Exercise brief
Scan the data beneath this task and copy each line that includes "agent".

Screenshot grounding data
━━━━━━━━━━━━━━━━
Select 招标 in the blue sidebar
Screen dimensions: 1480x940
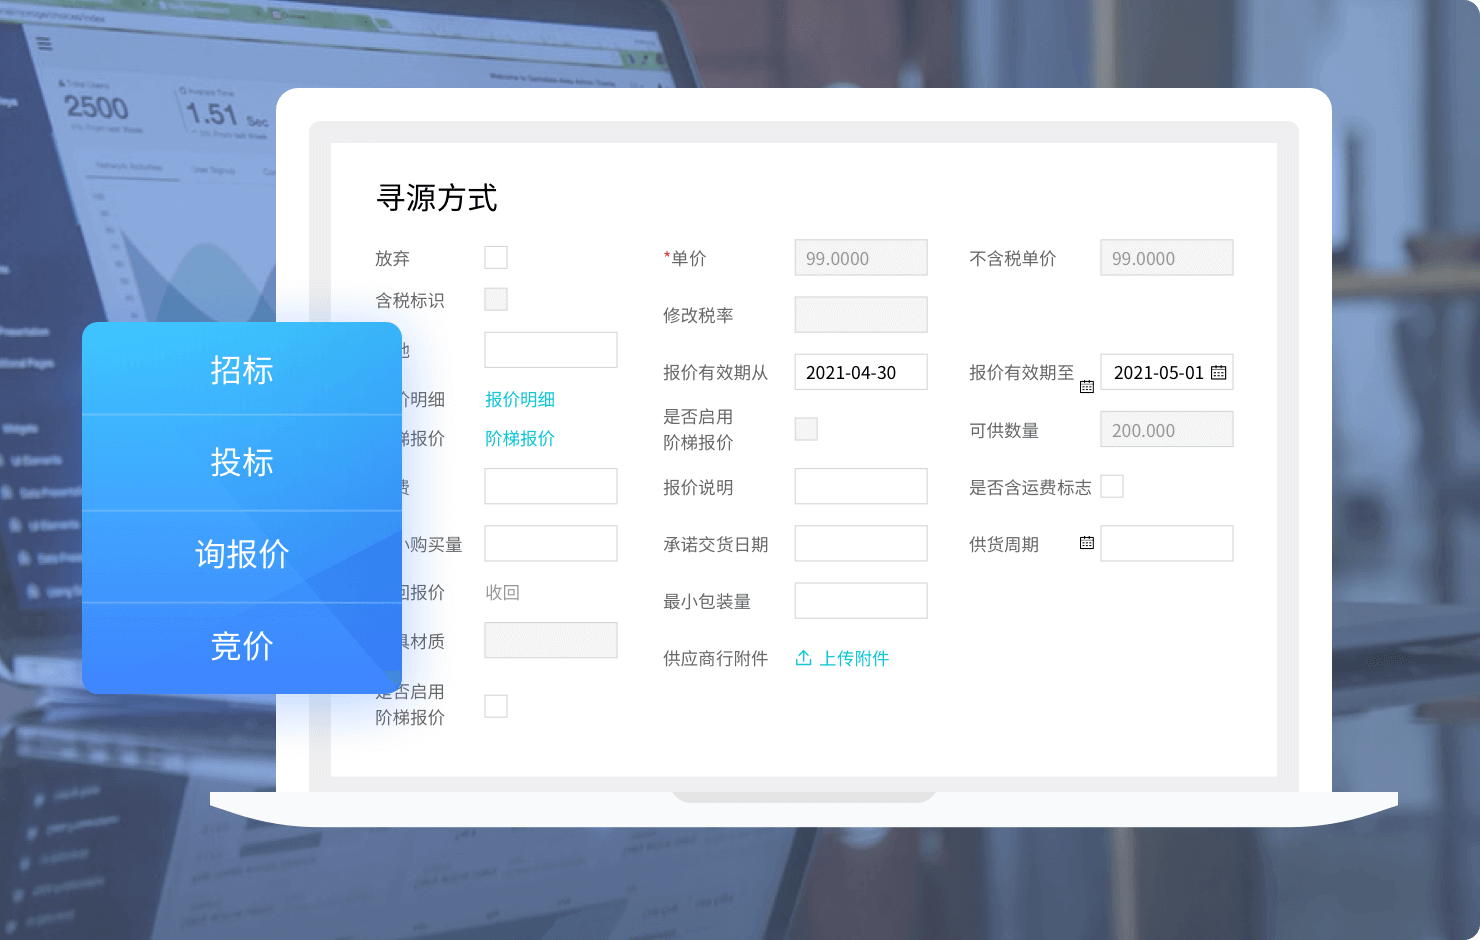[242, 371]
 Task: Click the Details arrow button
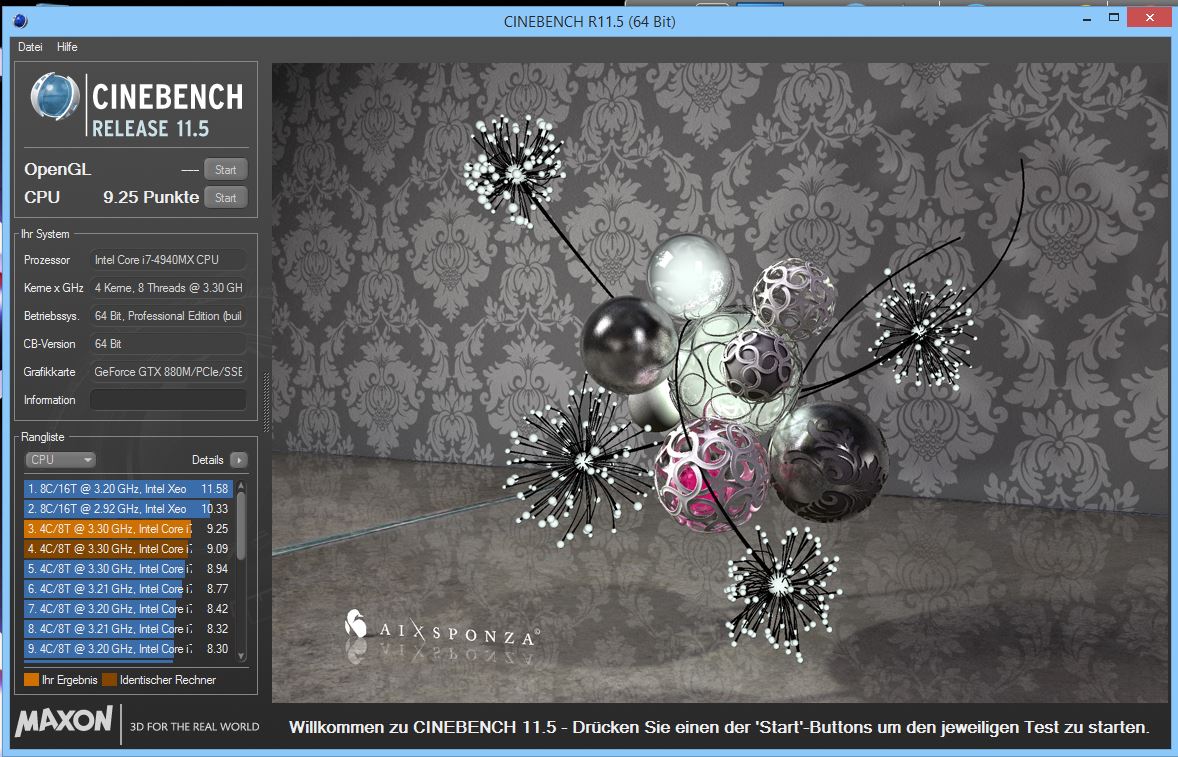click(238, 460)
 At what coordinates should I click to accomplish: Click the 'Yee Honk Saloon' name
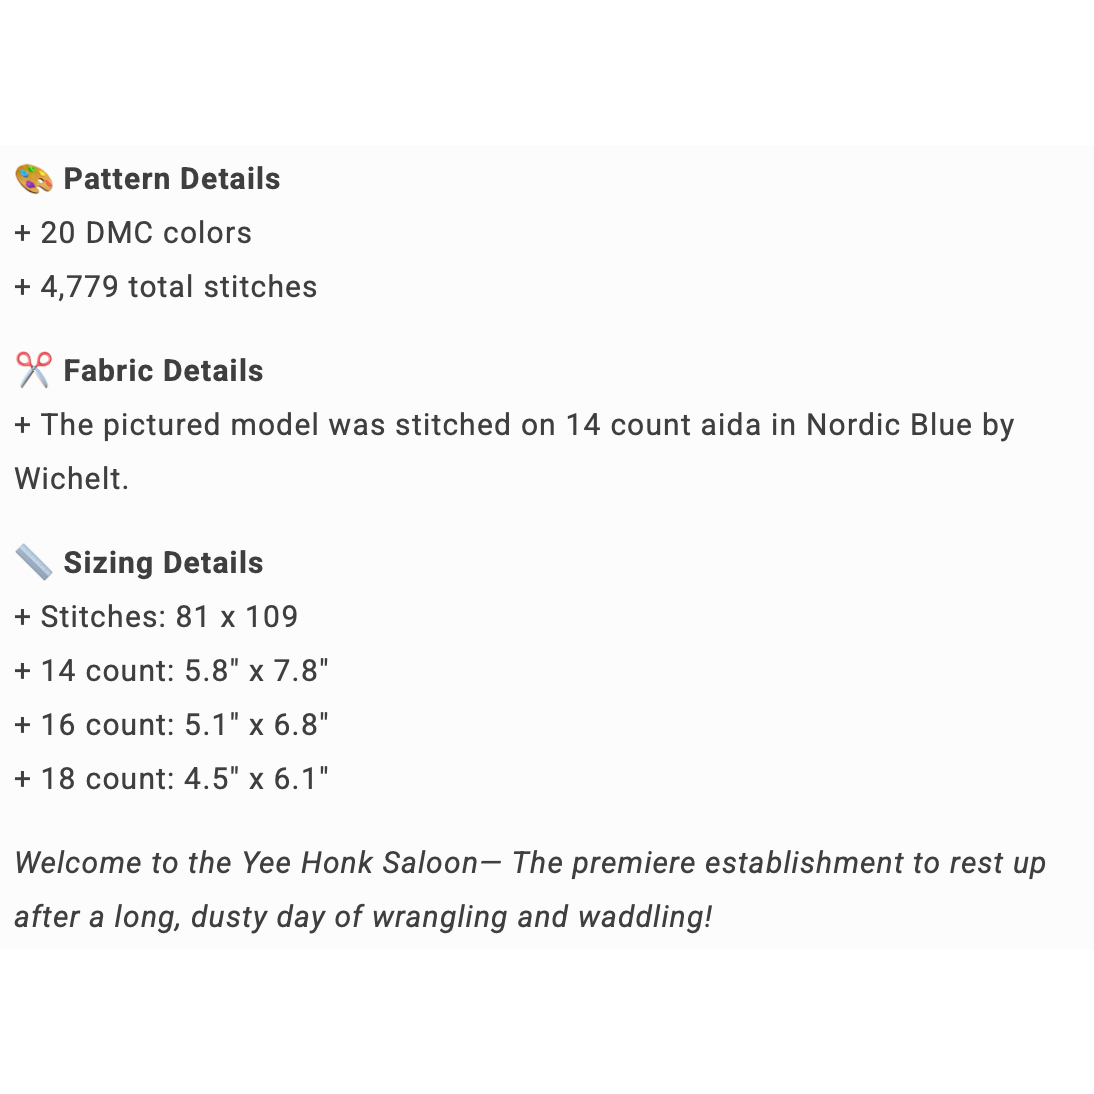(360, 863)
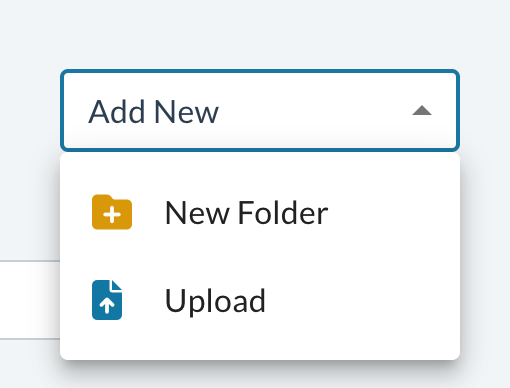This screenshot has width=510, height=388.
Task: Click the white list row behind the menu
Action: click(x=30, y=300)
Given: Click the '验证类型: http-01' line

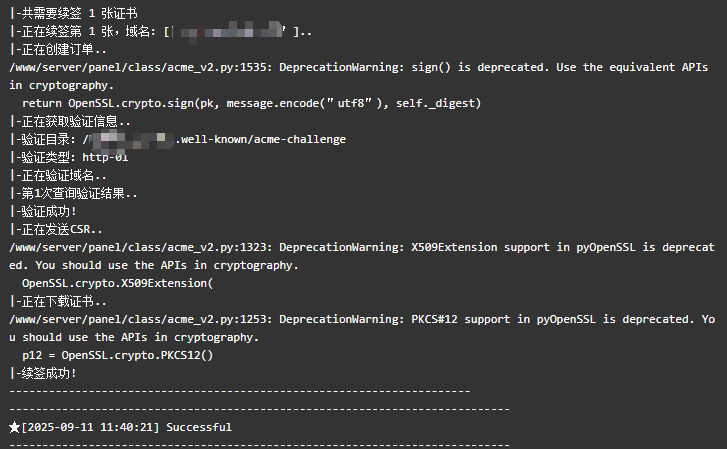Looking at the screenshot, I should (x=69, y=158).
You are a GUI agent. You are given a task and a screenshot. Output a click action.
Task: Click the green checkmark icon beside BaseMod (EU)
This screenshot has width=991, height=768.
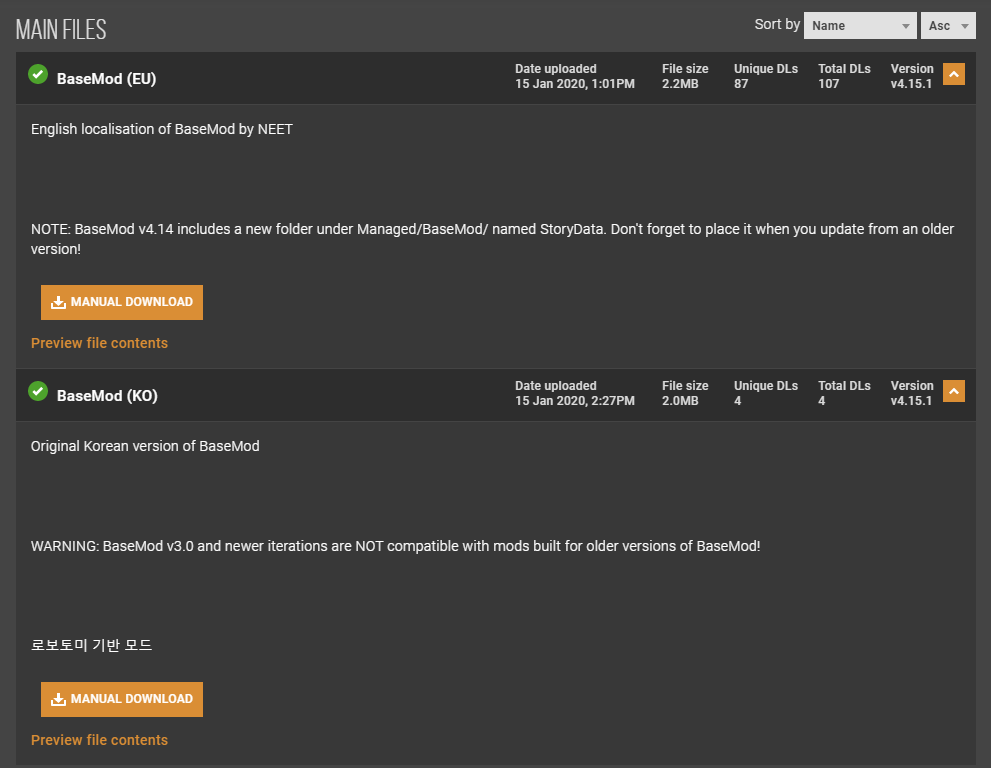pyautogui.click(x=38, y=75)
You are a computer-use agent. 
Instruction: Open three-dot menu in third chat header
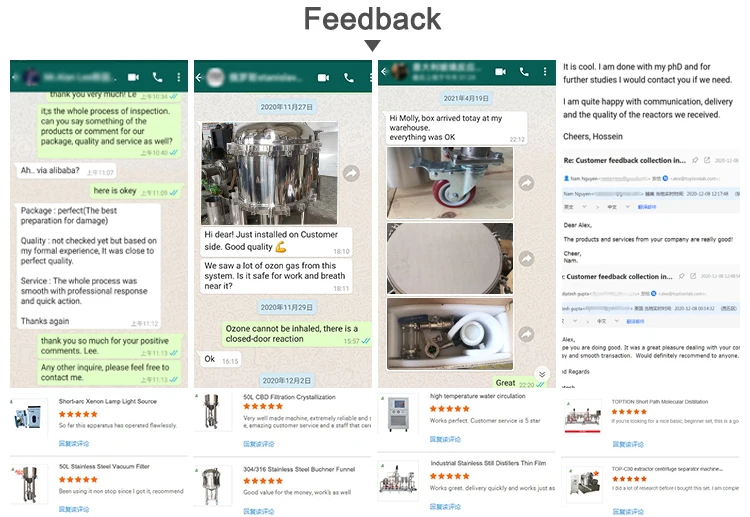pyautogui.click(x=545, y=72)
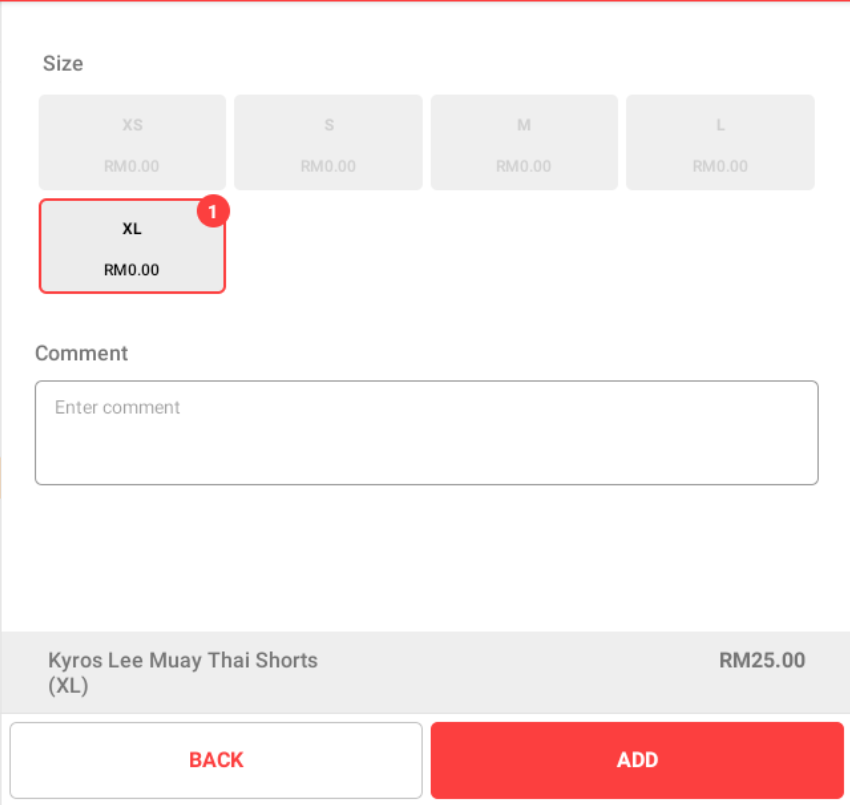Screen dimensions: 850x805
Task: Click the RM0.00 price under S
Action: [329, 166]
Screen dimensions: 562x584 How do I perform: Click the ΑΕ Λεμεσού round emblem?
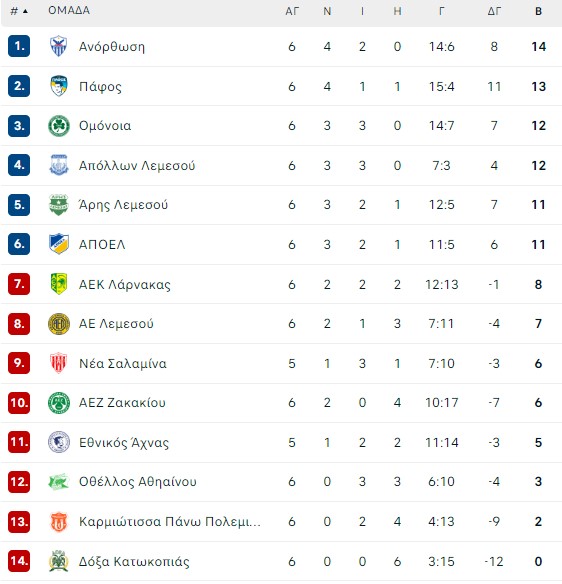[58, 323]
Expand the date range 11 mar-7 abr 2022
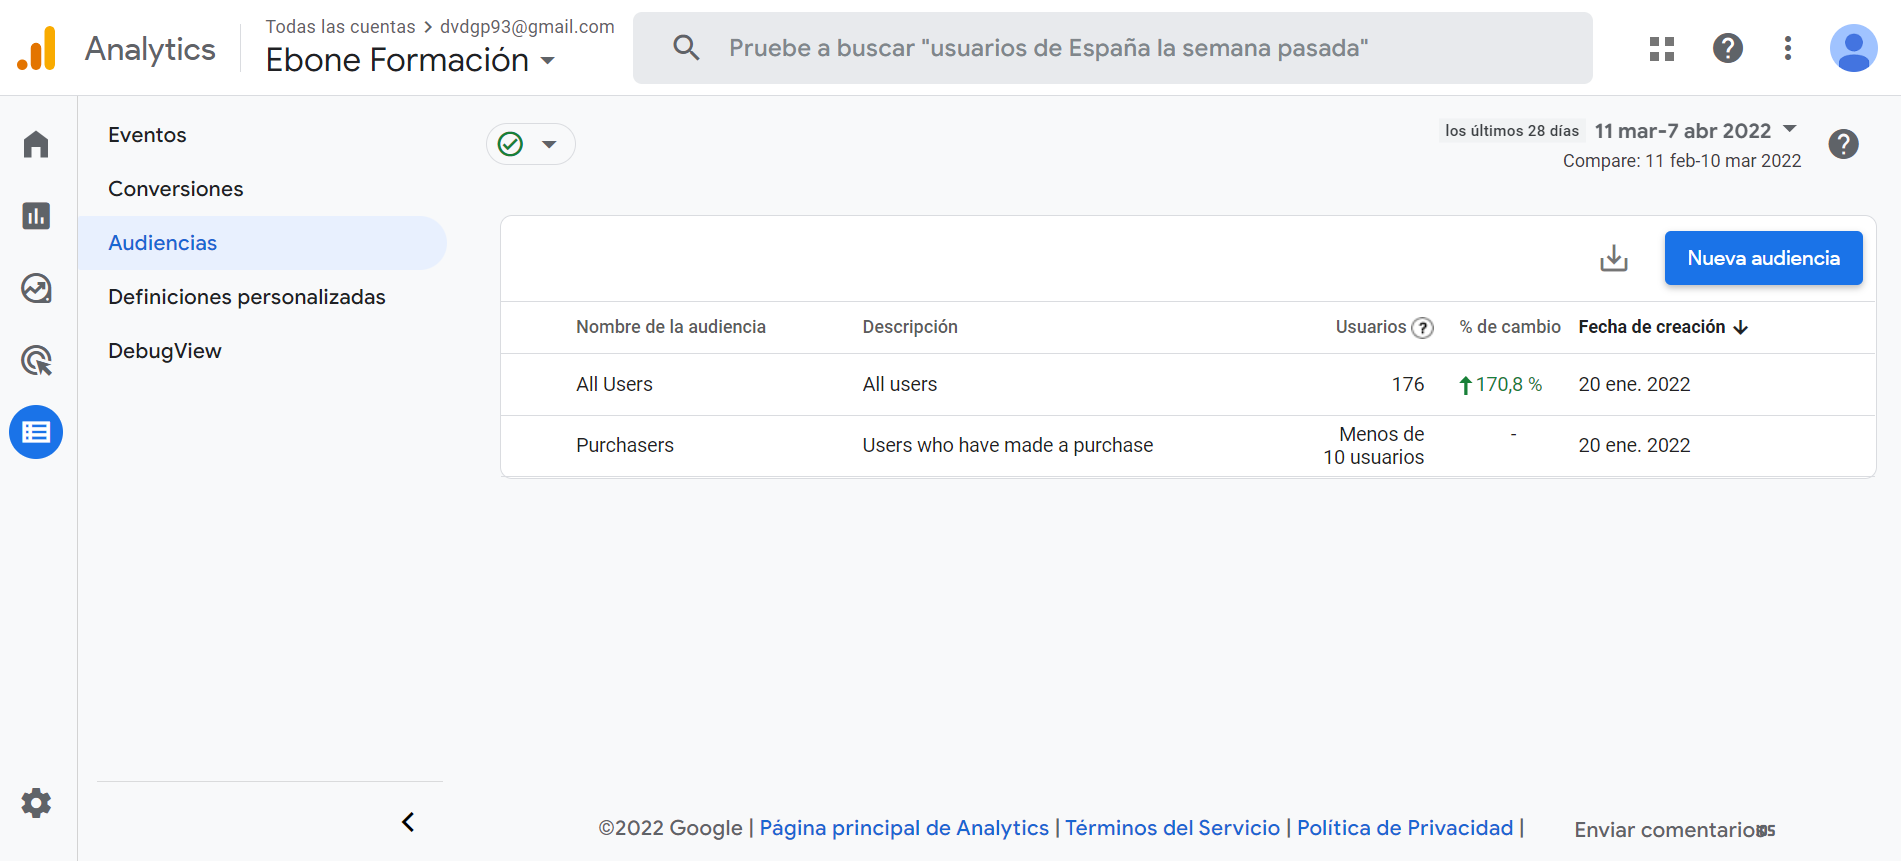Screen dimensions: 1901x861 point(1695,131)
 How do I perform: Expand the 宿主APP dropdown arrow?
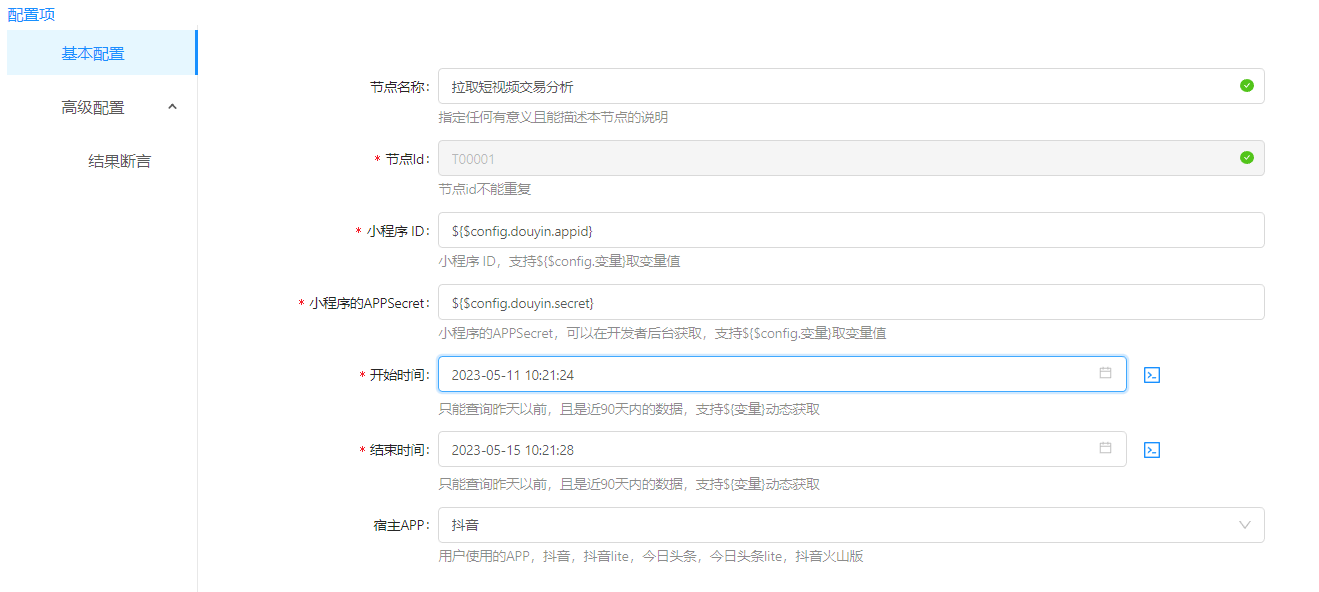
━━━━━━━━━━━━━━━━
Final answer
You are a GUI agent. You are given a task and a screenshot. Output a click action.
You are a computer-use agent. 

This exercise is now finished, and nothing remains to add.